Maritime authority insists on raised safety and security charge • Shippers want to pass it on • Importers and exporters resist

Mr. Kwame Owusu

The Ghana Maritime Authority (GMA) has said it will not succumb to any pressure, whatsoever, to reverse its decision to increase the maritime safety and security charge paid by shipping lines from US15cents to 50cents.

During a stakeholder engagement with representatives of shipping lines and other regulators in the shipping business, Director-General of the authority Kwame Owusu stated emphatically that “this issue about safety charge is over”.

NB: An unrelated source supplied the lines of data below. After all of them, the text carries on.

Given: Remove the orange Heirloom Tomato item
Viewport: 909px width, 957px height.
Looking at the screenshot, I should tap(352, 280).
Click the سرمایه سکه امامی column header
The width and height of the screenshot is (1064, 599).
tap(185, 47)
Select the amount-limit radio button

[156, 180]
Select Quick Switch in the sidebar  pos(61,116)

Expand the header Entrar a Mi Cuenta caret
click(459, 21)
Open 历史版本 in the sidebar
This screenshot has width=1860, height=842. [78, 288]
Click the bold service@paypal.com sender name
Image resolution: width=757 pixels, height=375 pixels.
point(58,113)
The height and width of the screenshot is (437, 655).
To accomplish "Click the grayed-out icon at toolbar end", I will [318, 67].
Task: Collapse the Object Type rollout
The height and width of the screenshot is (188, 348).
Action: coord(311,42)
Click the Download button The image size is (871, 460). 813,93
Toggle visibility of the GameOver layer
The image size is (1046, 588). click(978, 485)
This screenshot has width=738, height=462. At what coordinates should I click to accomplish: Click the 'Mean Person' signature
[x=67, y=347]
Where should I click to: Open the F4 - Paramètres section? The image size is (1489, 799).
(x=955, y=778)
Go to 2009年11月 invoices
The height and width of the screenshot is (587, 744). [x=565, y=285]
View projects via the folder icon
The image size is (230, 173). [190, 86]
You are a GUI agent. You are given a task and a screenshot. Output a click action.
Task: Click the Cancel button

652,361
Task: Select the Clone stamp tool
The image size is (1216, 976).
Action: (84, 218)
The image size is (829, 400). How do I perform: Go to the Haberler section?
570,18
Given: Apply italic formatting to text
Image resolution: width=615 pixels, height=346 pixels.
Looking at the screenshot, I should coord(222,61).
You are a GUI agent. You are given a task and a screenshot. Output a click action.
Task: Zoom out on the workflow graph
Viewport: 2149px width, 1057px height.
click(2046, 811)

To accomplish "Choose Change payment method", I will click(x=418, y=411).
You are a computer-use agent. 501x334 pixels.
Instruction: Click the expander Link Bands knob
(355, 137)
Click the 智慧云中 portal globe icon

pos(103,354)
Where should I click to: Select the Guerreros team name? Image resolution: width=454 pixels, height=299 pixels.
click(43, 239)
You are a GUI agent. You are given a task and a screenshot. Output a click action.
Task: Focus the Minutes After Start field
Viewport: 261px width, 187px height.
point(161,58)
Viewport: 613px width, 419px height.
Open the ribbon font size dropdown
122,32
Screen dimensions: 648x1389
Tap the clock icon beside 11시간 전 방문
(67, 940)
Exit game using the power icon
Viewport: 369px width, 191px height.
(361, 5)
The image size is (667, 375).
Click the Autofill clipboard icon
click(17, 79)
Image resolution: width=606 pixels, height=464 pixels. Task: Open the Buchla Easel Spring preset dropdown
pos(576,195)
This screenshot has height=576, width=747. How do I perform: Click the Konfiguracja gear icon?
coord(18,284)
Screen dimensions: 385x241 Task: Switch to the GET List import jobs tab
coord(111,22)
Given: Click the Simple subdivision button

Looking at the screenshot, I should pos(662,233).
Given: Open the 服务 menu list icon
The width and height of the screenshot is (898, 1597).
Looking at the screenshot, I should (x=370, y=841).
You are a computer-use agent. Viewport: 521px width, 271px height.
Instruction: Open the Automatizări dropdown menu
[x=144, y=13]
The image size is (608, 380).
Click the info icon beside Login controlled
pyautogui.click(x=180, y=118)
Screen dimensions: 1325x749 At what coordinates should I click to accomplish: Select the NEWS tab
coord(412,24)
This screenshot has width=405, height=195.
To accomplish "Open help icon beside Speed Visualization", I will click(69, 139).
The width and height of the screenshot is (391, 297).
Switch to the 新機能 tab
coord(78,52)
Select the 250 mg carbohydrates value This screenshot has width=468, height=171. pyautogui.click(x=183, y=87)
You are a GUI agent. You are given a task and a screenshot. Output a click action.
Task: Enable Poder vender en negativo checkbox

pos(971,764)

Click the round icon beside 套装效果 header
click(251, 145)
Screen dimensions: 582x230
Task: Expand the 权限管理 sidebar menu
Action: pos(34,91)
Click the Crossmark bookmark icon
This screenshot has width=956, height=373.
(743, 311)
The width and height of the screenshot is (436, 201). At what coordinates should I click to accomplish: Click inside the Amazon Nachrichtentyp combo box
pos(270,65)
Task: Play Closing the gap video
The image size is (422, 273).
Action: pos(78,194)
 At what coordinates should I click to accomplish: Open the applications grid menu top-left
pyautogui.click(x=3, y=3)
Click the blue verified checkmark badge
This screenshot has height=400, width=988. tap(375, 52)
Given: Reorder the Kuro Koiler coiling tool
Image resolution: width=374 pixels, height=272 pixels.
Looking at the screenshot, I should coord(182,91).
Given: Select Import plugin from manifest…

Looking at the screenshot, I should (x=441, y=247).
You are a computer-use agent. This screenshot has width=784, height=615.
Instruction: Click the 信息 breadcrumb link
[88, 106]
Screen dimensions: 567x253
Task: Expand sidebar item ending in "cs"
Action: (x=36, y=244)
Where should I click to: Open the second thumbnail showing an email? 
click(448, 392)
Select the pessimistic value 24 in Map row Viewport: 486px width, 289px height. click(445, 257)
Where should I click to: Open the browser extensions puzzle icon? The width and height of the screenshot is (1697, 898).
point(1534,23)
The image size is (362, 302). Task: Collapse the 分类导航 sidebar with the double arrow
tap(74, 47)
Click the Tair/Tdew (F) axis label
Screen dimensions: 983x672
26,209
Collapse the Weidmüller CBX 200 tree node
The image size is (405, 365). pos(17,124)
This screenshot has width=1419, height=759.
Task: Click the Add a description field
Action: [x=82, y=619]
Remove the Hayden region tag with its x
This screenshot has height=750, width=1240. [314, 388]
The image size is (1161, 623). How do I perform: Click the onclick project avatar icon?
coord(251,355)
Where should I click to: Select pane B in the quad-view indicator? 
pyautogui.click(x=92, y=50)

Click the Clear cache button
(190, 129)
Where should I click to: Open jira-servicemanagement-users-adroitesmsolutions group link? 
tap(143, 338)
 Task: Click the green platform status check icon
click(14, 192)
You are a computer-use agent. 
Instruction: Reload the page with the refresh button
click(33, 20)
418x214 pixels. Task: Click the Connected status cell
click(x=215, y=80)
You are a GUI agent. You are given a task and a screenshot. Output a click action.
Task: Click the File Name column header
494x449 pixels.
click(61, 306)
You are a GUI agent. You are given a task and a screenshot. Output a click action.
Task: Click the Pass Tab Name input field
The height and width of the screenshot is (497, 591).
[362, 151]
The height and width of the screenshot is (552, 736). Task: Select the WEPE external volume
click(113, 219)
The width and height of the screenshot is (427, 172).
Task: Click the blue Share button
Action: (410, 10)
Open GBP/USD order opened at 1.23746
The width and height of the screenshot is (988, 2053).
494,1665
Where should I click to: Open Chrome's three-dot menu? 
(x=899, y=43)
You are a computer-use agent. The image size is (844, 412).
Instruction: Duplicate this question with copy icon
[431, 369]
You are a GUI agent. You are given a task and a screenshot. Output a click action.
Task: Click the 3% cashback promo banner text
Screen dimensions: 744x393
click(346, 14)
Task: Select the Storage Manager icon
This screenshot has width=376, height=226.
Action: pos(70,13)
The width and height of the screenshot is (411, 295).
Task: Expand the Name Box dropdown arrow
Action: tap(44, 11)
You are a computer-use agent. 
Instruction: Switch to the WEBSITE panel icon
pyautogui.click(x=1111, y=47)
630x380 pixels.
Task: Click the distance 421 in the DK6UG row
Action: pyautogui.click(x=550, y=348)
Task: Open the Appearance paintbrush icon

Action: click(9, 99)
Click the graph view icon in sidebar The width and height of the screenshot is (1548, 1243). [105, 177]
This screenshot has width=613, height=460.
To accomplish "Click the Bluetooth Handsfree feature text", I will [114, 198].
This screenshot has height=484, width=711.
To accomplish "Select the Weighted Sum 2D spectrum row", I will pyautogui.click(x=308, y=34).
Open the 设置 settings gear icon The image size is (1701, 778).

He added: “For the GMA a charge is a charge. and we will enforce that position as stipulated by the laws of the land; as an authority, we will be proactive to protect the people of this country.

“We want to cure Ghana’s waters for shipping lines to operate and thrive within a conducive environment; we will do what we have to do to protect shipping lines and the waters.”

The authority, under a new leadership, has reviewed upward the safety and security charge for shipping lines from 15cents to 50cents.

The increase in the safety and security charge, occasioned by new leadership of the authority, means a vessel that used to pay about US$6,000 per month in security and safety charges will now have to pay between US$25,000 and US$30,000.

The safety and security charge increase is backed by the Authority’s regulations passed in 2012, which allows the imposition of maritime safety fees and charges on installations, ships, pipelines, cables and other assets employed in the maritime domain.

Shipping lines are asking the regulator to reconsider the increase – arguing that it will take a huge toll on their operations, given that third party costs are already eroding their actual freight.

If the decision won’t be reversed, the shipping lines argue that they should be allowed to recover the added cost from importers and exporters.

In response to that, the Director-General of the authority said: “The GMA is not saying that the charge cannot be recovered; but the mandate to pass on the charge to shippers lies with the Ghana Shippers’ Authority (GSA)”.

However, the shipping lines’ intention to transfer the cost to shippers was vehemently rebuffed by the Importers and Exporters Association of Ghana.

Executive Secretary of the association, Samson Asaki Awingobit, said at the meeting that his outfit will be forced to demonstrate against that decision.

He argued: “This is a charge to protect the country’s waters and make it conducive for the shipping lines to call at our ports.

“Were there to be any form of attacks or robberies in our waters, they would not come; they have to take up that responsibility and not pass it on.”